--- Data supplied ---

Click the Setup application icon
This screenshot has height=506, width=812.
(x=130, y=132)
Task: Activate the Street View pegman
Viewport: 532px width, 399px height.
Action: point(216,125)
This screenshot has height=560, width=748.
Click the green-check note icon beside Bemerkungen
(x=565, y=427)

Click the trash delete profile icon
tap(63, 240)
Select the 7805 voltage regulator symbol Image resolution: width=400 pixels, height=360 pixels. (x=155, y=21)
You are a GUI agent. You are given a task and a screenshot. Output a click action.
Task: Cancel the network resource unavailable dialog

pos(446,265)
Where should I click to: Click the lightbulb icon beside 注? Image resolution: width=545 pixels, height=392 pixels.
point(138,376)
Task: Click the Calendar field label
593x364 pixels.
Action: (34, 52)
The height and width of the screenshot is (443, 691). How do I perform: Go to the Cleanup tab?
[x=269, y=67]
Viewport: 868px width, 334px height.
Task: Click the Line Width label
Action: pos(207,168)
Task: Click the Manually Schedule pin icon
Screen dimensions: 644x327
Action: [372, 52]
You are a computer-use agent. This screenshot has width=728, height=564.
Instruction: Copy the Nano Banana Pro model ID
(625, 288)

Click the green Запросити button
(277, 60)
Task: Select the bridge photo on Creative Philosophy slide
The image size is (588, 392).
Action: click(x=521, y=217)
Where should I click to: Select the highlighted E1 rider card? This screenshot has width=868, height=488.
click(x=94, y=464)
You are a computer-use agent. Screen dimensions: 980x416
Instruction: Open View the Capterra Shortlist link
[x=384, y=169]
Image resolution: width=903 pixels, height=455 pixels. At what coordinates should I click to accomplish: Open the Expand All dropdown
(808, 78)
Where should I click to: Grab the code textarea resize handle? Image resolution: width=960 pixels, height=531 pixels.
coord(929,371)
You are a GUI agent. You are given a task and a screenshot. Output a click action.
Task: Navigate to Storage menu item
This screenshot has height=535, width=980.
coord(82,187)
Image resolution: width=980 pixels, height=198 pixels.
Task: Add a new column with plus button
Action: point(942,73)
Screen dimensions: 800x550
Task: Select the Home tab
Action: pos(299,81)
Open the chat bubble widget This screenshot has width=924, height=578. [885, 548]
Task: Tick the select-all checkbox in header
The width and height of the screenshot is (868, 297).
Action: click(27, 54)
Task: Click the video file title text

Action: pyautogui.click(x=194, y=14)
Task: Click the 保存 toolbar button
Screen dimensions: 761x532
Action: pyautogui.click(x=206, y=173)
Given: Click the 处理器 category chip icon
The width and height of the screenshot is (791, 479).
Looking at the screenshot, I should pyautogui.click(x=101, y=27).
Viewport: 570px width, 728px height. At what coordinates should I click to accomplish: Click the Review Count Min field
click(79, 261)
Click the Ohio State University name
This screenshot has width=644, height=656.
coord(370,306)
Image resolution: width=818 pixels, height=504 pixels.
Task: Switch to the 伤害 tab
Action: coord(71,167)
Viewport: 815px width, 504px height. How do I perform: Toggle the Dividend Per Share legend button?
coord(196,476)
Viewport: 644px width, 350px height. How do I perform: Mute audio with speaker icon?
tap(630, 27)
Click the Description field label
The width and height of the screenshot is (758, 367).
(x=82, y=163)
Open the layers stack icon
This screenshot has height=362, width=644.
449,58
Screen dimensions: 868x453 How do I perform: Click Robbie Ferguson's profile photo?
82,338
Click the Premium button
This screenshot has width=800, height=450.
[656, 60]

---

> How to complete this task
The full listing must be retyped precisely, with no line left out.

> Worked solution
Click the Setup application icon
This screenshot has height=506, width=812.
(x=130, y=132)
Task: Activate the Street View pegman
Viewport: 532px width, 399px height.
Action: point(216,125)
This screenshot has height=560, width=748.
Click the green-check note icon beside Bemerkungen
(x=565, y=427)

Click the trash delete profile icon
tap(63, 240)
Select the 7805 voltage regulator symbol Image resolution: width=400 pixels, height=360 pixels. (x=155, y=21)
You are a GUI agent. You are given a task and a screenshot. Output a click action.
Task: Cancel the network resource unavailable dialog

pos(446,265)
Where should I click to: Click the lightbulb icon beside 注? Image resolution: width=545 pixels, height=392 pixels.
point(138,376)
Task: Click the Calendar field label
593x364 pixels.
Action: (34, 52)
The height and width of the screenshot is (443, 691). How do I perform: Go to the Cleanup tab?
[x=269, y=67]
Viewport: 868px width, 334px height.
Task: Click the Line Width label
Action: pos(207,168)
Task: Click the Manually Schedule pin icon
Screen dimensions: 644x327
Action: [372, 52]
You are a computer-use agent. This screenshot has width=728, height=564.
Instruction: Copy the Nano Banana Pro model ID
(625, 288)

Click the green Запросити button
(277, 60)
Task: Select the bridge photo on Creative Philosophy slide
The image size is (588, 392).
Action: click(x=521, y=217)
Where should I click to: Select the highlighted E1 rider card? This screenshot has width=868, height=488.
click(x=94, y=464)
You are a computer-use agent. Screen dimensions: 980x416
Instruction: Open View the Capterra Shortlist link
[x=384, y=169]
Image resolution: width=903 pixels, height=455 pixels. At what coordinates should I click to accomplish: Open the Expand All dropdown
(808, 78)
Where should I click to: Grab the code textarea resize handle? Image resolution: width=960 pixels, height=531 pixels.
coord(929,371)
You are a GUI agent. You are given a task and a screenshot. Output a click action.
Task: Navigate to Storage menu item
This screenshot has height=535, width=980.
coord(82,187)
Image resolution: width=980 pixels, height=198 pixels.
Task: Add a new column with plus button
Action: point(942,73)
Screen dimensions: 800x550
Task: Select the Home tab
Action: pos(299,81)
Open the chat bubble widget This screenshot has width=924, height=578. [885, 548]
Task: Tick the select-all checkbox in header
The width and height of the screenshot is (868, 297).
Action: click(27, 54)
Task: Click the video file title text

Action: pyautogui.click(x=194, y=14)
Task: Click the 保存 toolbar button
Screen dimensions: 761x532
Action: pyautogui.click(x=206, y=173)
Given: Click the 处理器 category chip icon
The width and height of the screenshot is (791, 479).
Looking at the screenshot, I should pyautogui.click(x=101, y=27).
Viewport: 570px width, 728px height. At what coordinates should I click to accomplish: Click the Review Count Min field
click(79, 261)
Click the Ohio State University name
This screenshot has width=644, height=656.
coord(370,306)
Image resolution: width=818 pixels, height=504 pixels.
Task: Switch to the 伤害 tab
Action: coord(71,167)
Viewport: 815px width, 504px height. How do I perform: Toggle the Dividend Per Share legend button?
coord(196,476)
Viewport: 644px width, 350px height. How do I perform: Mute audio with speaker icon?
tap(630, 27)
Click the Description field label
The width and height of the screenshot is (758, 367).
(x=82, y=163)
Open the layers stack icon
This screenshot has height=362, width=644.
449,58
Screen dimensions: 868x453 How do I perform: Click Robbie Ferguson's profile photo?
82,338
Click the Premium button
This screenshot has width=800, height=450.
[656, 60]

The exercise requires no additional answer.